Ils dénoncent aussi l’iniquité d’une situation où Téhéran est montré du doigt pour son programme nucléaire, alors qu’Israël s’est déjà doté de 200 têtes, sans la moindre réaction internationale. Enfin, ils estiment que les sanctions confortent l’Iran dans sa volonté de se doter de la bombe, au lieu de l’en dissuader.

++++

Risques de réactions en chaîne. La stratégie occidentale remise en cause.

Pékin et Moscou ont jusqu’à présent accepté l’opprobre des opinions publiques et des gouvernements occidentaux. A contre courant des pressions européennes et américaines, ils plaident la négociation avec la Syrie et l’Iran.

Faisant cela, ils prennent le risque d’apparaître les alliés cyniques d’un régime qui massacre sa population et d’en appuyer un autre, également autoritaire, dont les ambitions nucléaires avérées par l’AIEA, menacent, par contagion, de faire exploser le régime de non prolifération, déjà bien fragilisé par l’hypocrisie qu’il sous-tend. Mais ils n’en ont cure, car ils craignent que les pressions occidentales provoquent un emballement dangereux, menaçant directement leurs positions et leurs intérêts.

Sur l’affaire syrienne, répondant aux accusations américaines à l’ONU, Pékin, qui exprime de plus en plus sa méfiance à l’égard de l’Ouest, remet en cause la stratégie générale des Etats-Unis et de leurs alliés dans le monde arabe, laissant paraître la crainte que son appui à une résolution du Conseil de sécurité contre Damas, puisse conduire à une nouvelle intervention militaire.

Dans un article du Quotidien du Peuple du 6 février, signé du pseudonyme « Zhong Sheng, - La voix de la Chine », le Bureau Politique explique que « les interventions des forces occidentales en Lybie, en Afghanistan et en Irak ont démontré que la stratégie des « Regime change » était une erreur ». Il ajoute : « aujourd’hui la situation en Syrie est extrêmement complexe.
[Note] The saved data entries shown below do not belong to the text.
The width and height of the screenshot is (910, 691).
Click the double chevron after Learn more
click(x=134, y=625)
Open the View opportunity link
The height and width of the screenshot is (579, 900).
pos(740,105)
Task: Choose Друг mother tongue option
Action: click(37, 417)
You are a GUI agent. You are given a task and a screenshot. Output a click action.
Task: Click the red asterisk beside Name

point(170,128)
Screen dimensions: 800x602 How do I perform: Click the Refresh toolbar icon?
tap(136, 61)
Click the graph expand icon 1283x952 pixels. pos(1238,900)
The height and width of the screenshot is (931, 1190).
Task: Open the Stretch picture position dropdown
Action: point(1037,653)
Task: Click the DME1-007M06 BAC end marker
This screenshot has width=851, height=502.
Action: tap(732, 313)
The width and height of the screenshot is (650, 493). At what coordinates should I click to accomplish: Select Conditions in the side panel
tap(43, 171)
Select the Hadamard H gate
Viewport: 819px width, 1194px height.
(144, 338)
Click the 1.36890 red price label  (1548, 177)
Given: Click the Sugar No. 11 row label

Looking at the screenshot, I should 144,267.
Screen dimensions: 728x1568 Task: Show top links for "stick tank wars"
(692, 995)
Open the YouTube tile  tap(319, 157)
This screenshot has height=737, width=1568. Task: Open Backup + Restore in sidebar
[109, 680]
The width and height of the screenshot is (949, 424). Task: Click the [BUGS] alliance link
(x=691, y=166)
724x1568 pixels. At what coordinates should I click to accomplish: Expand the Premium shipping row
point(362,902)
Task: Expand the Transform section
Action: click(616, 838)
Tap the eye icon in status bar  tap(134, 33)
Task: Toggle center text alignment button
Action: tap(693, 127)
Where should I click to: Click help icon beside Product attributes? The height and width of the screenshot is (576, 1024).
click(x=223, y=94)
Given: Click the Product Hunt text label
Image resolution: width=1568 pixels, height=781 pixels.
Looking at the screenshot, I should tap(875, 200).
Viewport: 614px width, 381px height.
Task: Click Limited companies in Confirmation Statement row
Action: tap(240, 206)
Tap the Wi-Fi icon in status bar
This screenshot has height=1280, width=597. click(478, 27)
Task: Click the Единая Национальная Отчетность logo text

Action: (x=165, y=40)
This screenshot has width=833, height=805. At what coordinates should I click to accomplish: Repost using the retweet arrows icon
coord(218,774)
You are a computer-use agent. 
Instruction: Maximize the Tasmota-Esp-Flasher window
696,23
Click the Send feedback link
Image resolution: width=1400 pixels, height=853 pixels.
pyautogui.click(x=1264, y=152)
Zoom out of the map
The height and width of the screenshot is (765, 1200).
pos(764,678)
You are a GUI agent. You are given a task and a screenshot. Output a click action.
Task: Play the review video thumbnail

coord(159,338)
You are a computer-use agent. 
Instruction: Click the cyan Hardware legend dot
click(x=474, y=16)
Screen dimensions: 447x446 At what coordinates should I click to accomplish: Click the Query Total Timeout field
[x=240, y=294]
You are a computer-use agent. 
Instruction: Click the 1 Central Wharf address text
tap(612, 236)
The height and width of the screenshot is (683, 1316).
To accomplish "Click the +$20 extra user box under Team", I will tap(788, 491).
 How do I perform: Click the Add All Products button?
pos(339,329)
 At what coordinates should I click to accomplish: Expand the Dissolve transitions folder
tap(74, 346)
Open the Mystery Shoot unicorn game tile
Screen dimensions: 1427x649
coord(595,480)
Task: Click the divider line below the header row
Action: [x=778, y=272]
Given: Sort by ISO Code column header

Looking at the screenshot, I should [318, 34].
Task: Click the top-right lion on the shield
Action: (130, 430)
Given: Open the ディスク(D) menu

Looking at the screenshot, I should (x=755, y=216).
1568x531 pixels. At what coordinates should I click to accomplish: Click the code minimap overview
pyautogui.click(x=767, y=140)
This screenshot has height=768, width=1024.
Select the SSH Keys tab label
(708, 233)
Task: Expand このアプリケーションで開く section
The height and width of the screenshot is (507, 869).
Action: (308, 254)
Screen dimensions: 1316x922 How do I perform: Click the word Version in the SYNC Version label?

Appuyer un parti contre l’autre éluderait le fond des choses et sèmerait les graines du désastre ».

Au-delà de l’affichage de stratégies contraires, les unes motivées par leurs préoccupations humanitaires, la crainte d’une course à l’atome militaire et la sécurité d’Israël, les autres privilégiant la stabilité régionale, la souveraineté nationale et le dialogue, on perçoit un extraordinaire enchevêtrement de non-dits.

Ces derniers vont des craintes internes de Pékin et Moscou dont les régimes redoutent la contagion démocratique, à la rivalité stratégique avec Washington, qui s’exprime aussi en Europe de l’Est, en Asie Centrale et en Mer de Chine ; en passant par le poids du lobby juif aux Etats-Unis, la méfiance des états arabes à l’égard de Téhéran et l’iniquité du traité de Non Prolifération (TNP), véritable appel à la prolifération.

Auxquels s’ajoutent les haines vivaces qui dépassent les frontières, opposant l’Iran shiite et ses alliés aux monarchies arabes sunnites. (Voir à ce sujet l’article de Foreign Affairs d’octobre 2011).

Ces dernières sont – et ce n’est pas la moindre des contradictions - tout à la fois soutenues par Washington et, elles aussi, préoccupées par les possibles ébranlements démocratiques, tandis que la mouvance salafiste extrême, qui se réclame aussi de la Sunna, diffuse une idéologie de lutte contre l’Occident.

++++

Pékin se démarque des Occidentaux et joue son jeu.

Anticipant que, dans un contexte aussi inextricable et confus, un conflit d’envergure résultat d’une fausse manœuvre, pourrait avoir une chaîne de conséquences qui déstabiliserait durablement ses approvisionnements en énergie, la Chine, revenue de ses hésitations Libyennes, où son abstention avait conduit l’OTAN à outrepasser le mandat des NU, retourne à son principe de neutralité, prônant la non intervention et la négociation.

Pesant les forces en présence, elle tisse ses réseaux avec tous les acteurs de la région, s’efforçant de conforter sa position de neutralité, pour protéger ses intérêts, quelle que soit l’évolution de la situation. Quand elle soutient la cause palestinienne contre Israël, elle s’applique aussi à ménager ses liens et à développer ses échanges avec Tel Aviv.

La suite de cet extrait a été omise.